Now, I'm not talking about dueling swords or anything here; I'm simply talking about saying what you think TO PEOPLE'S FACES in order to facilitate growth and communication. How can people ever advance intellectually or emotionally if they don't confront the people, ideas, and fears that confront THEM in society? It's okay to be afraid. It's also okay to say what you think. (At least it SHOULD be - unfortunately, many people are not self-aware enough to take constructive criticism. They take it as a knife wound.)
Think about marriages and parenting and friendships. Why does "confrontation" have to always be a generic euphemism for yelling at someone when you're drunk or awkward drug interventions? I don't know why I always descend into a defense of honesty, but it makes me slightly insane when people lie. It makes me even more crazy when people hide behind shitty facades and criticize other people behind their backs. Man up.

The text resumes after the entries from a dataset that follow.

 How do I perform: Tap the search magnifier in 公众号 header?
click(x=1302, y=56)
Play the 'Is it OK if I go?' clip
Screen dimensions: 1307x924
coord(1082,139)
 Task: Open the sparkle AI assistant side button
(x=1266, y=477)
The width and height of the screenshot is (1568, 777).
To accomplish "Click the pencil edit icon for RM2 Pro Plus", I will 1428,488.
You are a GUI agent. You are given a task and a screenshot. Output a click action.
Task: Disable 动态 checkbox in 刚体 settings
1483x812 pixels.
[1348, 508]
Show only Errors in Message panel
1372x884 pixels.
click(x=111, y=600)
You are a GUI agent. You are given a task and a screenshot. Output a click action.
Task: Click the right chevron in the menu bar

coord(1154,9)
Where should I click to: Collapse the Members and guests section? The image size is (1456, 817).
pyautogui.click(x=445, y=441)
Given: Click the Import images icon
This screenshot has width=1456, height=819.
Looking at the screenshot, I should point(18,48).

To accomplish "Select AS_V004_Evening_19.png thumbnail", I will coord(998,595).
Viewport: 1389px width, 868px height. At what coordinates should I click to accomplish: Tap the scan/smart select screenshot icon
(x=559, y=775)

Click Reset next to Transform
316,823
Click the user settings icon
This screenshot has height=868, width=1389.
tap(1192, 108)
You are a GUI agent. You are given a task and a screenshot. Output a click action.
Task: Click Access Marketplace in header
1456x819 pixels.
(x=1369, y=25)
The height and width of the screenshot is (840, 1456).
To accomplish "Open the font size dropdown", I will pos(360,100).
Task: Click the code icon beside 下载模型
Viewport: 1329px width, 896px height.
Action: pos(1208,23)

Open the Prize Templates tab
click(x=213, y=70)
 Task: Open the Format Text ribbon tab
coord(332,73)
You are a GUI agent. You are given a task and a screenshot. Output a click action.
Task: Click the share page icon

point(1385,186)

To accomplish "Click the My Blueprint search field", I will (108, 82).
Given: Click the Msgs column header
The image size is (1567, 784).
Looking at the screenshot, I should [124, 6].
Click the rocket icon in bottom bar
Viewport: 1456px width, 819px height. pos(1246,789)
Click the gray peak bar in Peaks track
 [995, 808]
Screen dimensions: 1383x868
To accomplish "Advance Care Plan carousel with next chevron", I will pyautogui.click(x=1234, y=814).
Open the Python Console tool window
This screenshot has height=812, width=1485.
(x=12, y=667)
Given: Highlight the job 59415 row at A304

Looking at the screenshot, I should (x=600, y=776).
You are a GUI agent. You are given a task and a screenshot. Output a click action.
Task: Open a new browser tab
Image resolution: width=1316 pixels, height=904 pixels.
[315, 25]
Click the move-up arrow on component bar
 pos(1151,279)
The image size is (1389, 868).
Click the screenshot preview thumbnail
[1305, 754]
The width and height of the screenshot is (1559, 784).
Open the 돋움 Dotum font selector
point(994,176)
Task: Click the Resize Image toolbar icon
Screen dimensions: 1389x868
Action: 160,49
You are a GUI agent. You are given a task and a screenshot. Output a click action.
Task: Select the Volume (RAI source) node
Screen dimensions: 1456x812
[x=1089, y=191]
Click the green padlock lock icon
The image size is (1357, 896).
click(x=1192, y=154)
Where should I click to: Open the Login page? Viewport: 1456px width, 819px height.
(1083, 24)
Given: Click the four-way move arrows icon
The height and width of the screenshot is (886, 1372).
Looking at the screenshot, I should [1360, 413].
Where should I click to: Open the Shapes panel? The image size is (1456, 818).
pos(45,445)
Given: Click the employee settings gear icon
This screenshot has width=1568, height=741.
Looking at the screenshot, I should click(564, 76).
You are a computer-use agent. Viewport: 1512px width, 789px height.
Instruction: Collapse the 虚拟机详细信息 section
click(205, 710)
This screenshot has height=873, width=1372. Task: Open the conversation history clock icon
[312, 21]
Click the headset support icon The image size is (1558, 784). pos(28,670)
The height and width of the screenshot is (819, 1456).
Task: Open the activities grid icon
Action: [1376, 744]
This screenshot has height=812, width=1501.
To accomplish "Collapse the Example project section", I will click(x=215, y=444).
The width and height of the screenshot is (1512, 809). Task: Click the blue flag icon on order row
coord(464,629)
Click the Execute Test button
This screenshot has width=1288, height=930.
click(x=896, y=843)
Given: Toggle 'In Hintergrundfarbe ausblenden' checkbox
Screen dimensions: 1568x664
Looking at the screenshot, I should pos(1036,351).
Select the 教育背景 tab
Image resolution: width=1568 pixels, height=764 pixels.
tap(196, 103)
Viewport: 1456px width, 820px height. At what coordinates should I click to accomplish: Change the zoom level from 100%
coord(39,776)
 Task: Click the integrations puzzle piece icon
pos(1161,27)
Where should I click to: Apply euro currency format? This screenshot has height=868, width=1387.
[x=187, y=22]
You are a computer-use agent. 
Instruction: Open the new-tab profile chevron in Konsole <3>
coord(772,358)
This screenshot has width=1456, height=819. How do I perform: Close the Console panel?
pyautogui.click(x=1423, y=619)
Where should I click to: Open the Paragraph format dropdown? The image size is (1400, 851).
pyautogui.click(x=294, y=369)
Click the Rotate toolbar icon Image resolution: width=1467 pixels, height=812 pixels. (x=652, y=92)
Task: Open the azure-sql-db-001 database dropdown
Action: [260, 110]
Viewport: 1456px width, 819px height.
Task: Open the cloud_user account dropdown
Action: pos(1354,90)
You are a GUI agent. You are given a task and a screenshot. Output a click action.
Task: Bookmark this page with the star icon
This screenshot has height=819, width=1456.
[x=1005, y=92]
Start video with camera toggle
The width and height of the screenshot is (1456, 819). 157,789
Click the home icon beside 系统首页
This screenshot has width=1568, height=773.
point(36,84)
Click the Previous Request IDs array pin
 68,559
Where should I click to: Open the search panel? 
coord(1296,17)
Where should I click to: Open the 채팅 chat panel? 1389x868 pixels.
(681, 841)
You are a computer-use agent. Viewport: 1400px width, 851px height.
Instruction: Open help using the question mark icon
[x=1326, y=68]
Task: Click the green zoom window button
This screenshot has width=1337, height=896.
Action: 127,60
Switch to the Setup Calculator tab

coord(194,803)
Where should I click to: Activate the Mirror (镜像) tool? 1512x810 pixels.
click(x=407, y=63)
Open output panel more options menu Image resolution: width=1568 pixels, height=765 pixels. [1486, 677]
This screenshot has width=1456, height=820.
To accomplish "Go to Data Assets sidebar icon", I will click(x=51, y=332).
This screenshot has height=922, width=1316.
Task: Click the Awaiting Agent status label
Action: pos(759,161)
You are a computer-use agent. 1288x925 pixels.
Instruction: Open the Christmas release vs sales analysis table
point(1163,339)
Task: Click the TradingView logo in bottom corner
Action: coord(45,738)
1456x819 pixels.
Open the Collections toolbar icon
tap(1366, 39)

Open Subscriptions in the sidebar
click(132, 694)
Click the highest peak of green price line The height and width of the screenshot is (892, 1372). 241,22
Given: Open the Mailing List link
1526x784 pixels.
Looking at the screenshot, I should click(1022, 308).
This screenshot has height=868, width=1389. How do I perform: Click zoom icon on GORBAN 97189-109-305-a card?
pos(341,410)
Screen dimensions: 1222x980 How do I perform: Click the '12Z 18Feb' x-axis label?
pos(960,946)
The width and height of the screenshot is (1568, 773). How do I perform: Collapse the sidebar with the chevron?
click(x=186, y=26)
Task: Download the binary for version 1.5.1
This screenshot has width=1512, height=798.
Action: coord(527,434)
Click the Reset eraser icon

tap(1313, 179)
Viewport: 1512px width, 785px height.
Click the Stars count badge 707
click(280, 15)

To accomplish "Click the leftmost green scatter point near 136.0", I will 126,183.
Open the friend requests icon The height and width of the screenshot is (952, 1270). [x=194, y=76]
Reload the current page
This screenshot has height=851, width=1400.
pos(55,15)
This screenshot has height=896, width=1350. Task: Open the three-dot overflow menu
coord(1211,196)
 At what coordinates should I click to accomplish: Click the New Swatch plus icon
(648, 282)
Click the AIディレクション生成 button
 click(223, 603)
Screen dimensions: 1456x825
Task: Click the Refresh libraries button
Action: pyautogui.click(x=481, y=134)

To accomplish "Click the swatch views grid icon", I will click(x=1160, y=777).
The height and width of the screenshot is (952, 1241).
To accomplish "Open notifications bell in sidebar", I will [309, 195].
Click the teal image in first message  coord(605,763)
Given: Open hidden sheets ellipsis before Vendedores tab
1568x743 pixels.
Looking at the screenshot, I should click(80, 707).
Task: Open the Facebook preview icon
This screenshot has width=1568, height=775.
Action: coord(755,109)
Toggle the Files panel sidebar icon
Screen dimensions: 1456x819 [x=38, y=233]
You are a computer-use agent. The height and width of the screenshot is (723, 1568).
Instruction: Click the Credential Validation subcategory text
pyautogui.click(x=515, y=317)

Say what you mean and mean what you say.
This doesn't mean you need to walk up to that fat girl at Walmart and tell her she's obese and needs to put down the Twinkies. Confrontation involves two parties who are engaged to some degree, not strangers.
I don't see why people are so afraid of talking to other people. As an introvert, for me, sometimes it's physically painful. BUT ... I feel like I get something out of it. I want to invest in other people, but I can't do that if there isn't a back-and-forth. Confront what is right in front of you and either choose to include it in your life or flush it.
Life would be better if people would quit dicking around.